0

I'm bit puzzled by how modifying a std::string beyond its size is handled? In an example I tried, it allowed me to modify the string beyond its size using op[] (and I'm aware that standard doesn't stop you from doing it). However, when I print the string using cout it prints the original string but when I print whats returned by cstr (), it prints the modified version. How does it keep track of both sizes (3 & 5)?.

#include <string>
#include <iostream>

using namespace std;

int main(void) {
    std::string a = "abc";
    cout << "str before     : " << a << endl;
    const char * charPtr = a.c_str ();
    cout << "c_str before   : " << charPtr << endl;
    cout << "str size / capacity : " << a.size () << ", " << a.capacity () << endl;
    a[3] = 'd';
    a[4] = 'e';
    cout << "str after      : " << a << endl;
    const char * charPtr2 = a.c_str ();
    cout << "c_str after    : " << charPtr2 << endl;
    cout << "str size / capacity : " << a.size () << ", " << a.capacity () << endl;
    return 0;
}

output :
str before : abc
c_str before : abc
str size / capacity : 3, 3
str after : abc
c_str after : abcde
str size / capacity : 3, 3

Community
  • 1
  • 1
Jitu
  • 117
  • 1
  • 1
  • 7

1 Answers1

1

Although you already got a correct comment saying the behaviour is undefined, there is something worthy of an actual answer too.

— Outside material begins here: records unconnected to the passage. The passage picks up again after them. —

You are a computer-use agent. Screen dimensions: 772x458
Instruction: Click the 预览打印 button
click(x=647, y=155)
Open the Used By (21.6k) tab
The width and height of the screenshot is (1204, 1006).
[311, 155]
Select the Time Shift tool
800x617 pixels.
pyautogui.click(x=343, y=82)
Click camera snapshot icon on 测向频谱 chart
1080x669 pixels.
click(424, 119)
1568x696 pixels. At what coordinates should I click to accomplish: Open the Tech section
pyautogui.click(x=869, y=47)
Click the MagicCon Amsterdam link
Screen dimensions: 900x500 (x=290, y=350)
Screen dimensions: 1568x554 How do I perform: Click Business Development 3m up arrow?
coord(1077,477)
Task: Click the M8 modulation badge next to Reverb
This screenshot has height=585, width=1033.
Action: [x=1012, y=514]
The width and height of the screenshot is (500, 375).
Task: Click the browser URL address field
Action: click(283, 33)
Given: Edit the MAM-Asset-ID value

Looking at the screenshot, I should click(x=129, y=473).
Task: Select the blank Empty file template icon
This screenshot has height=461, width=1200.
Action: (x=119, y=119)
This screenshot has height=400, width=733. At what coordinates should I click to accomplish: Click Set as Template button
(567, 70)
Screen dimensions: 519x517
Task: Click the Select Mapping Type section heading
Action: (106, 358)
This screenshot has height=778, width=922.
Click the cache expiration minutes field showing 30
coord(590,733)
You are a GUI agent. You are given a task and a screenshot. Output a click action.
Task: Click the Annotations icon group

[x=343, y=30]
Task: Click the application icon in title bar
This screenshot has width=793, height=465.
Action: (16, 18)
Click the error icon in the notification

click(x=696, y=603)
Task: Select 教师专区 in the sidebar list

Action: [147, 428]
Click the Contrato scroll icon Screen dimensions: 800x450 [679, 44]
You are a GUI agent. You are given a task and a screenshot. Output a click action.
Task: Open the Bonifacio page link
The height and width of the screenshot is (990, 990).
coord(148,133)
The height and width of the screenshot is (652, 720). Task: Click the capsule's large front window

A C++ string object can contain any sequence of characters you like. A C-style string is terminated by the first '\0'. Consequently, a C++ string object must store the size somewhere other than by searching for the '\0': it may contain embedded '\0' characters.

#include <string>
#include <iostream>

int main() {
  std::string s = "abc";
  s += '\0';
  s += "def";
  std::cout << s << std::endl;
  std::cout << s.c_str() << std::endl;
}

Running this, and piping the output through cat -v to make control characters visible, I see:

abc^@def
abc

This explains what you're seeing: you're overwriting the '\0' terminator, but you're not overwriting the size, which is stored separately.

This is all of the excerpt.